The paper states using LBFGS solver to minimize this objective. scipy.optimize.minimize library was chosen as an optimization framework as it provides an implementation of LBFGS solver. Below is the full implementation of a matrix factorization model using this library. An instance of this model can be created with a training matrix, regularization parameter, number of dimensions (ranks), and propensities. Training the instantiated model (learning userVecs, itemVecs, userBiases, itemBiases, globalBiases vectors) can be done by calling train() on the instance. Then, prediction matrix can be reconstructed by calling predict_all() after training. 

In [6]:
import numpy as np
import scipy

"""
Standard matrix factorization with propensity normalization
http://activisiongamescience.github.io/2016/01/11/Implicit-Recommender-Systems-Biased-Matrix-Factorization/
"""

class MF():
    """
    Train a matrix factorization model to predict empty
    entries in a user x item matrix with rating values
    """
    def __init__(self,
                 ratings,
                 ranks=40,
                 reg=0.0,
                 allPropensities=None,
                 verbose=False):

        # Store Inputs
        self.ratings = ratings # masked array with 0 values masked out
        self.allPropensities = allPropensities
        self.ranks = ranks
        self.reg = reg  # regularization factor
        self.numUsers, self.numItems = self.ratings.shape 

        # start vectors and used throughout optimiation
        self.userVecs = np.random.normal(size=(self.numUsers, self.ranks))  # 943 X 200
        self.itemVecs = np.random.normal(size=(self.numItems, self.ranks))  # 1682 X 200
        self.userBias = np.zeros(self.numUsers)  # 943 x 1 - what average rating does user give to all movies?
        self.itemBias = np.zeros(self.numItems)  # 1682 x 1
        self.globalBias = np.mean(self.ratings[np.where(self.ratings != 0)])
        self.resultVectors = None
    
    def train(self):
        numUsers, numItems = self.numUsers, self.numItems
        rank = self.ranks
        reg = self.reg
        ratings = self.ratings
        allPropensities = self.allPropensities
        invPropensities = np.ma.divide(1.0, allPropensities)
        inversePropensities = np.array(invPropensities, dtype = np.longdouble, copy = True)
        inversePropensities = np.ma.array(inversePropensities, dtype = np.longdouble, copy = False,
                            mask = np.ma.getmask(ratings), fill_value = 0, hard_mask = True)
        inversePropensities = np.ma.filled(inversePropensities, 0.0)
        ratings = np.ma.filled(ratings, 0)
        numUsers, numItems = np.shape(ratings)

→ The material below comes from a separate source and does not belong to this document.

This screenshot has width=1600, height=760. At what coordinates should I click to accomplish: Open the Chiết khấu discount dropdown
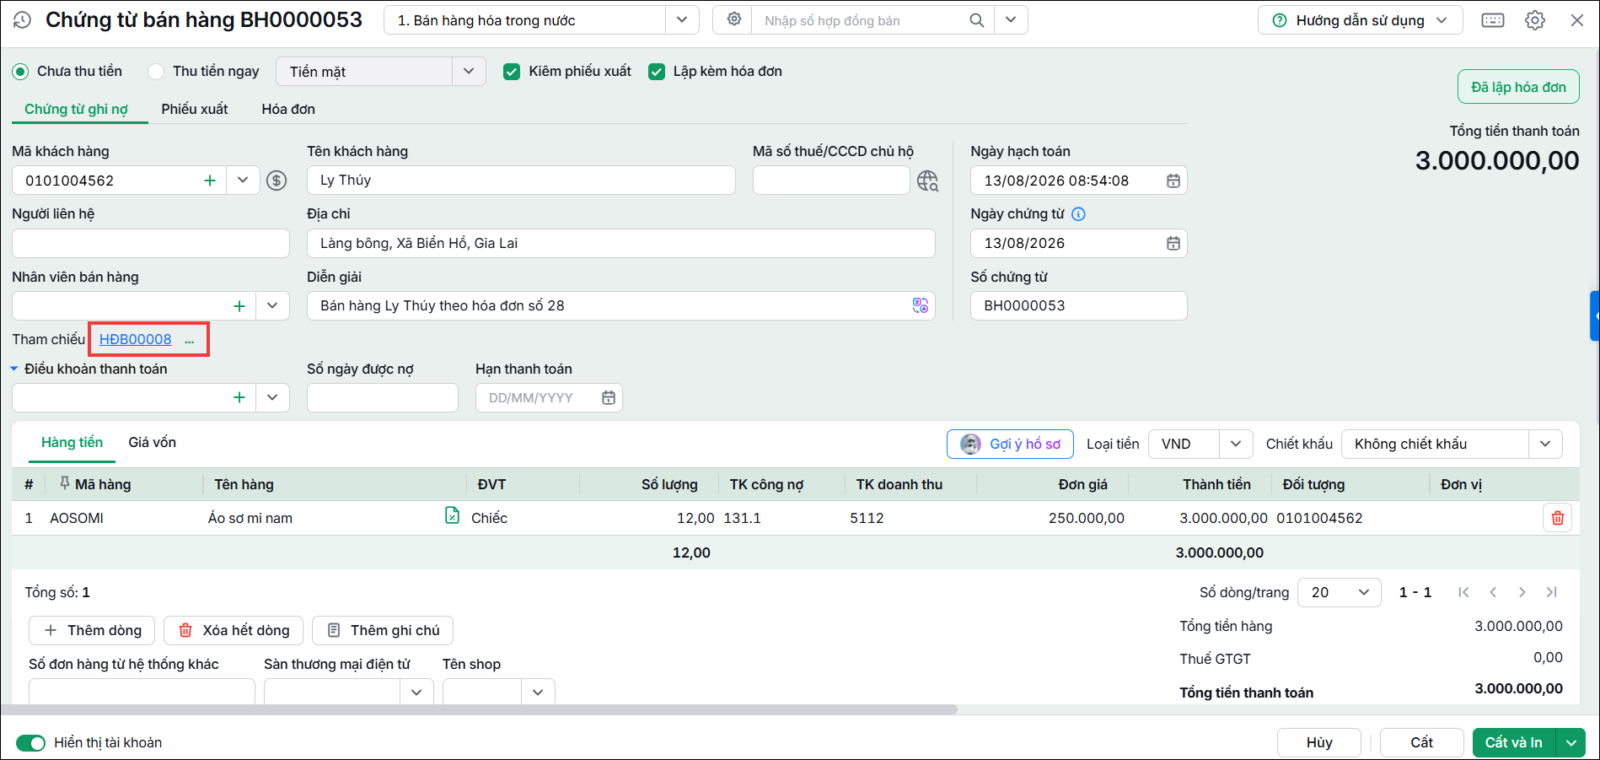pos(1545,444)
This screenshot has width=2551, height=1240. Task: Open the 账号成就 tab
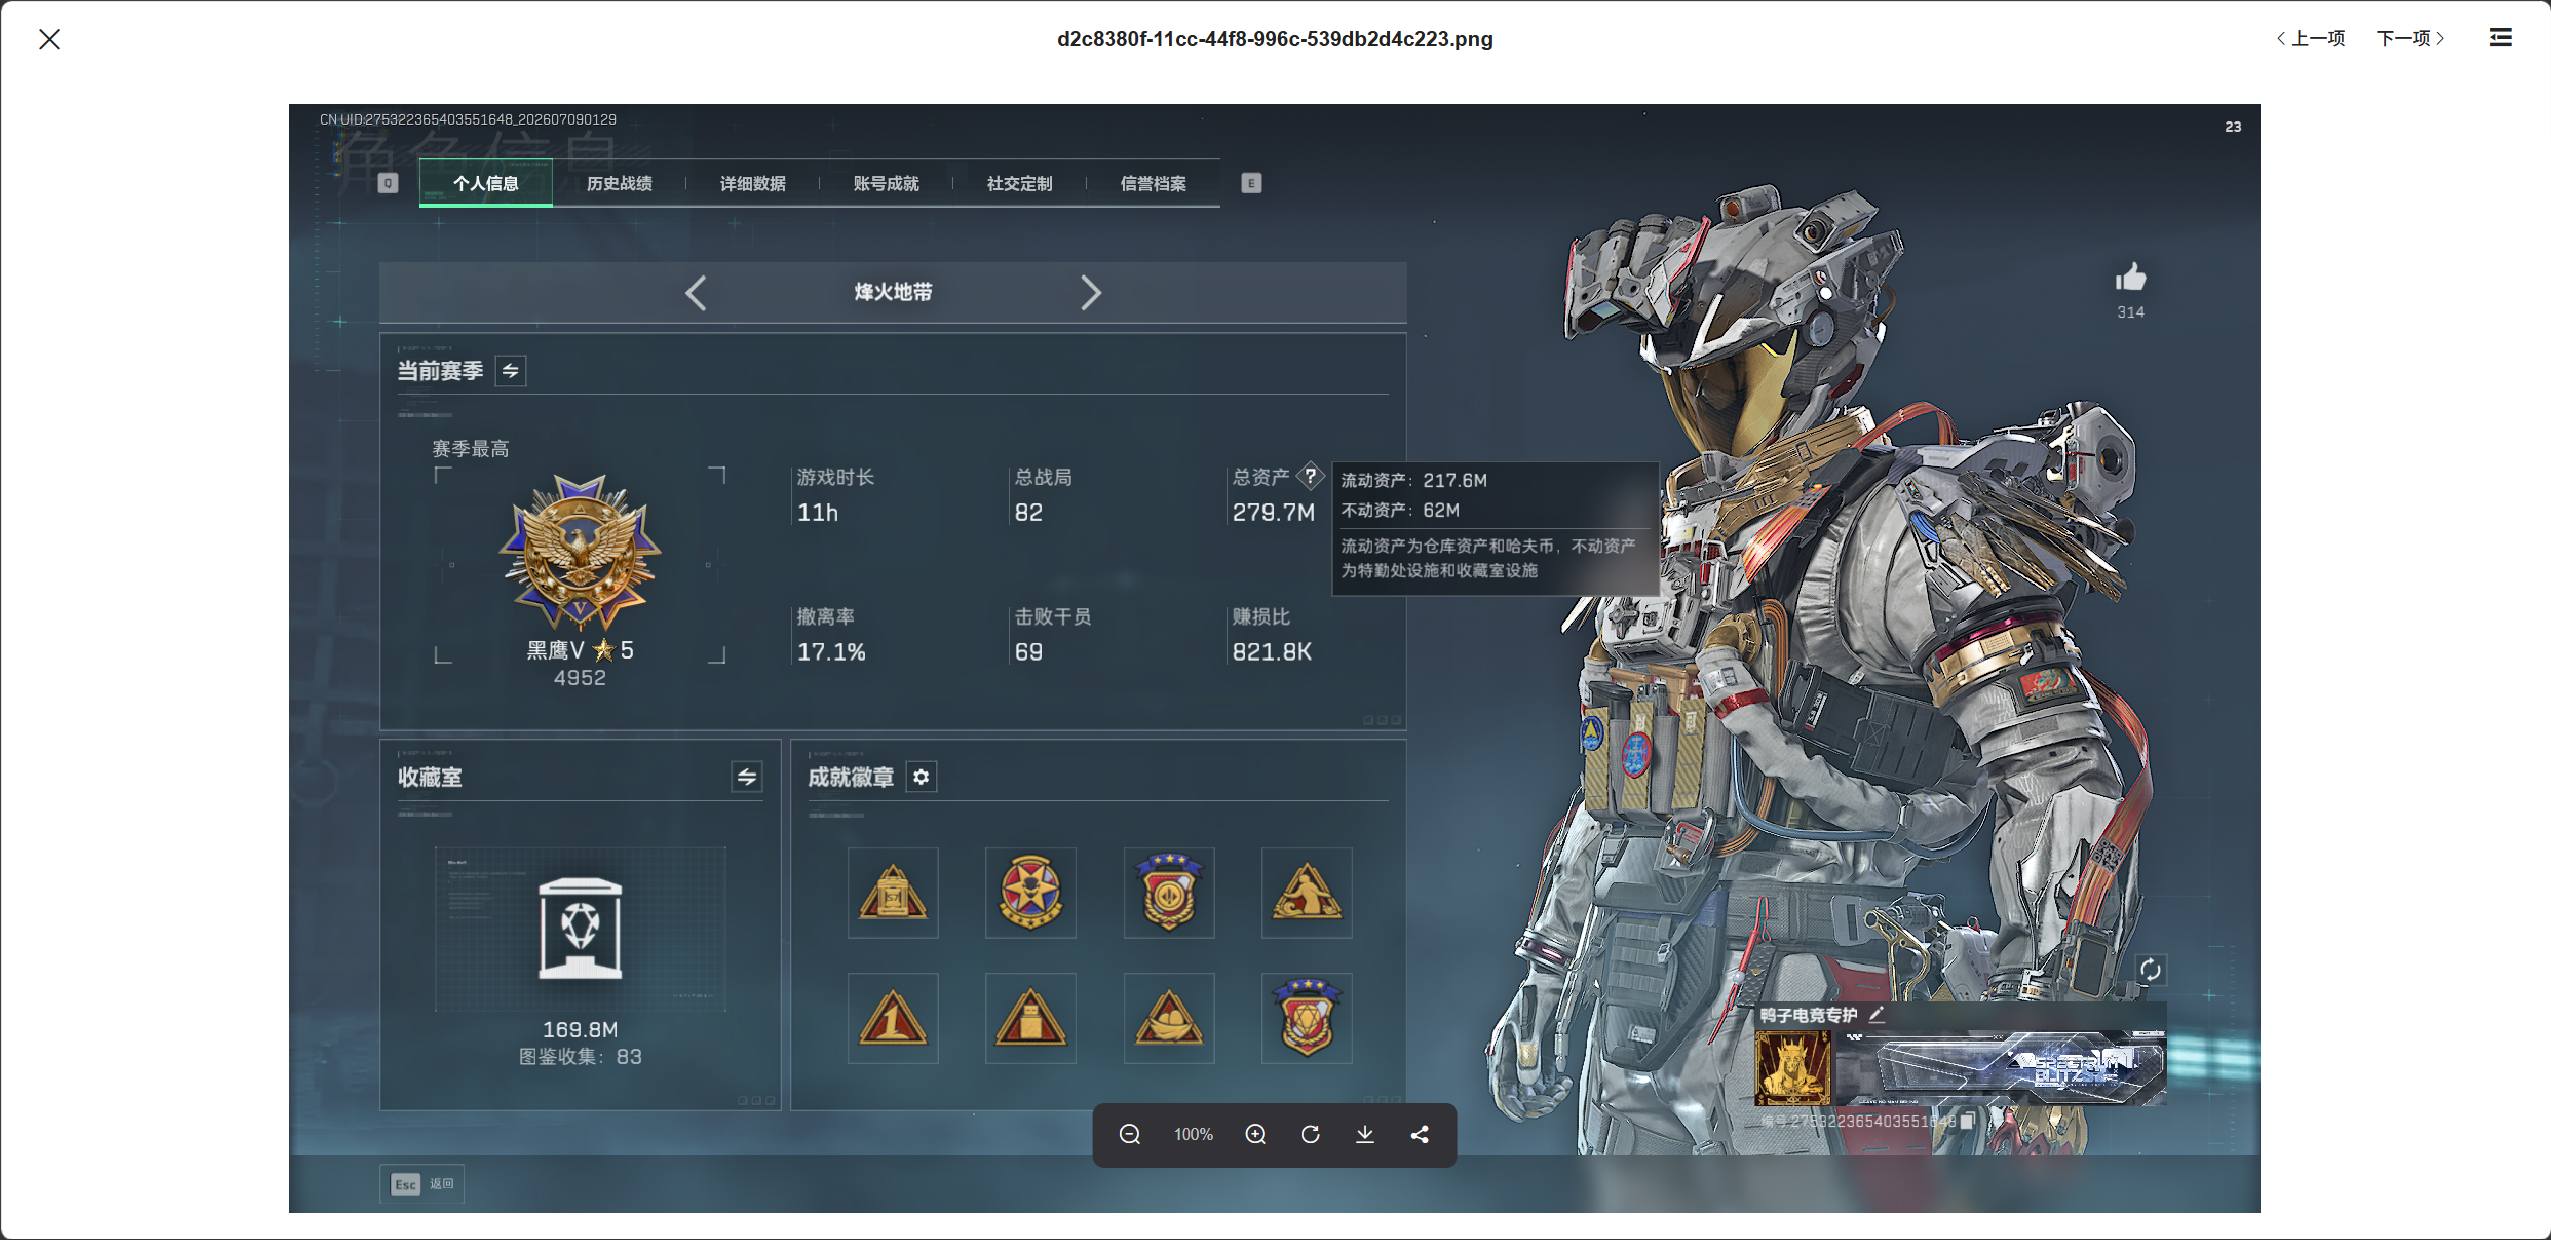886,183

        def flatten2Darray(user_vectors, item_vectors, userBiases, itemBiases, globalBias):
            allUserParams = np.concatenate((user_vectors, userBiases[:, None]), axis = 1) # 943 X 201
            allItemParams = np.concatenate((item_vectors, itemBiases[:, None]), axis = 1) # 1682 X 201
            allParams = np.concatenate((allUserParams, allItemParams), axis = 0) # (2625, 201)
            paramVector = np.reshape(allParams, (numUsers + numItems) * (rank + 1)) # (2625, 201), (1682 + 943 * 201), (527626,)
            paramVector = np.concatenate((paramVector, [globalBias]))
            return paramVector.astype(np.float)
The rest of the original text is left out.